[Your goal] Below is a listing to write out in full, exactly as given, without its pictures.

[Provided data]
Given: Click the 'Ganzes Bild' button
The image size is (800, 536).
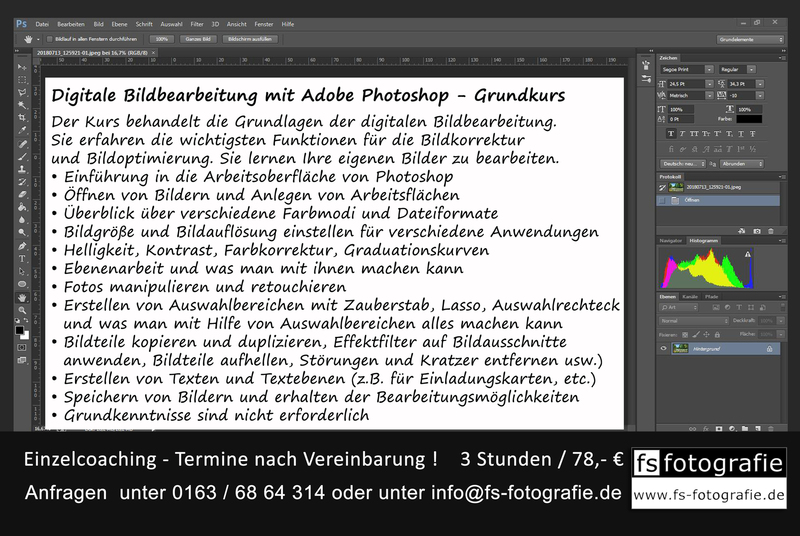Looking at the screenshot, I should (x=195, y=38).
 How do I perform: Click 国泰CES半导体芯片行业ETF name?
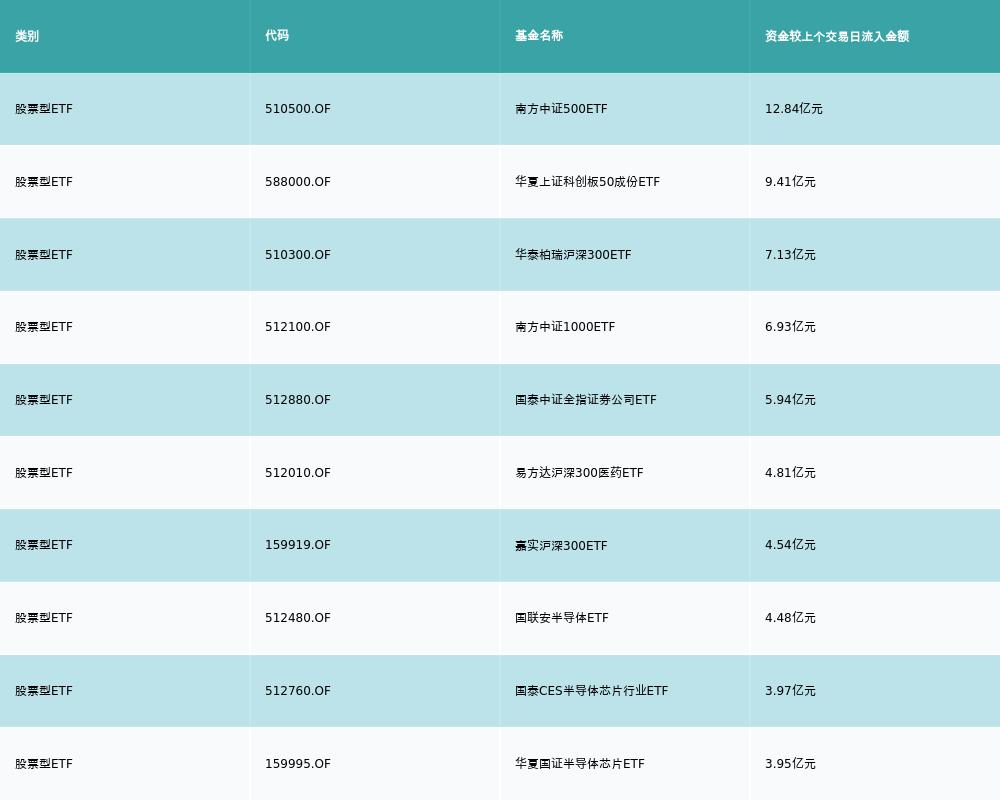pos(591,691)
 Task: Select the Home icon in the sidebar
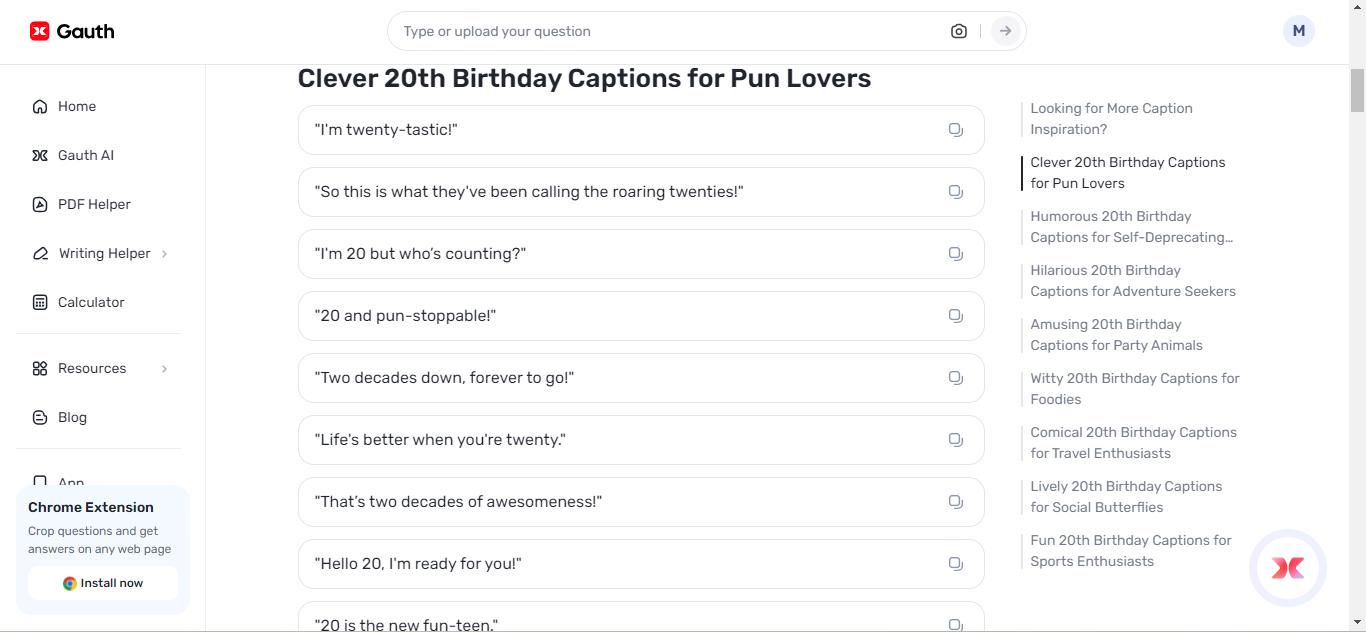[x=39, y=105]
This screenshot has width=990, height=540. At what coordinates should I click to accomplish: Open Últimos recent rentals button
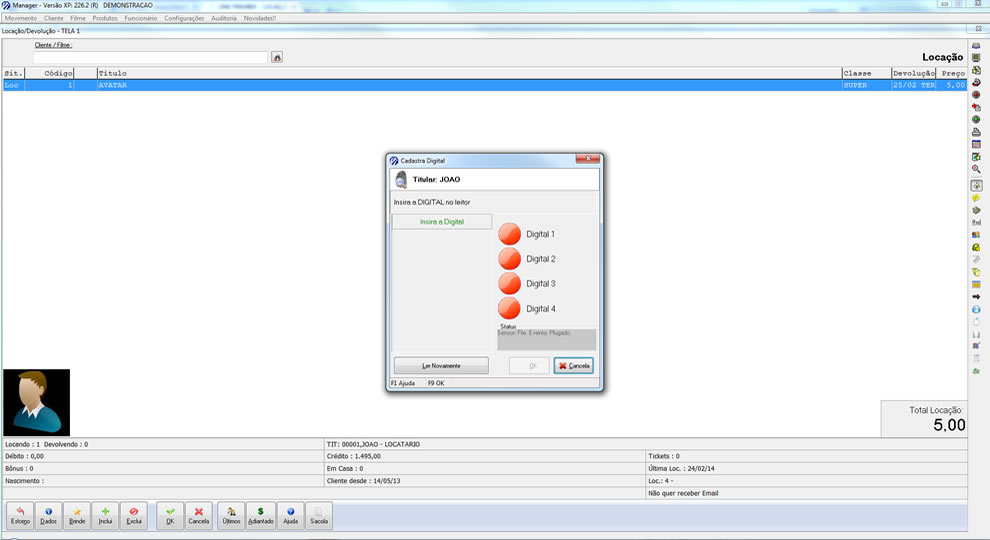pos(231,515)
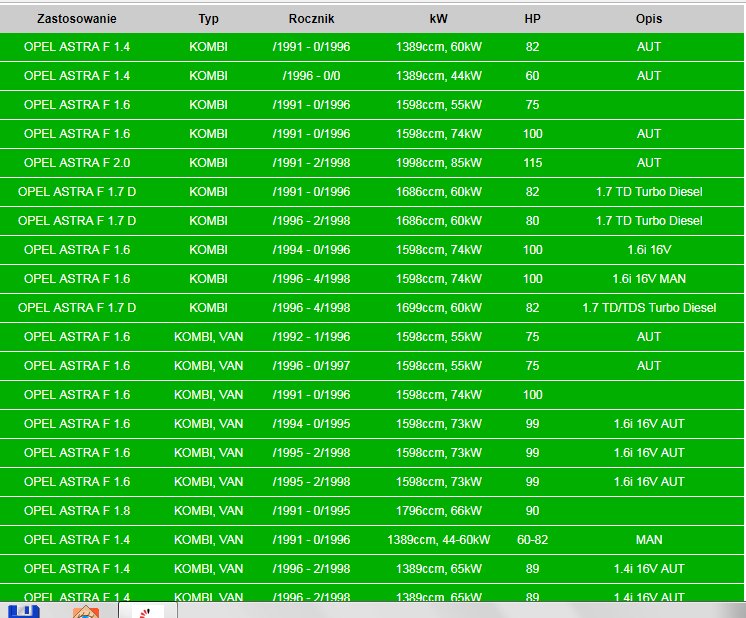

[Solution to the exercise]
Given: Click the 'Ganzes Bild' button
The image size is (800, 536).
Looking at the screenshot, I should (x=195, y=38).
 How do I perform: Click 国泰CES半导体芯片行业ETF name?
pos(591,691)
 Task: Select the Home icon in the sidebar
[x=39, y=105]
This screenshot has width=990, height=540. At what coordinates should I click to accomplish: Open Últimos recent rentals button
pos(231,515)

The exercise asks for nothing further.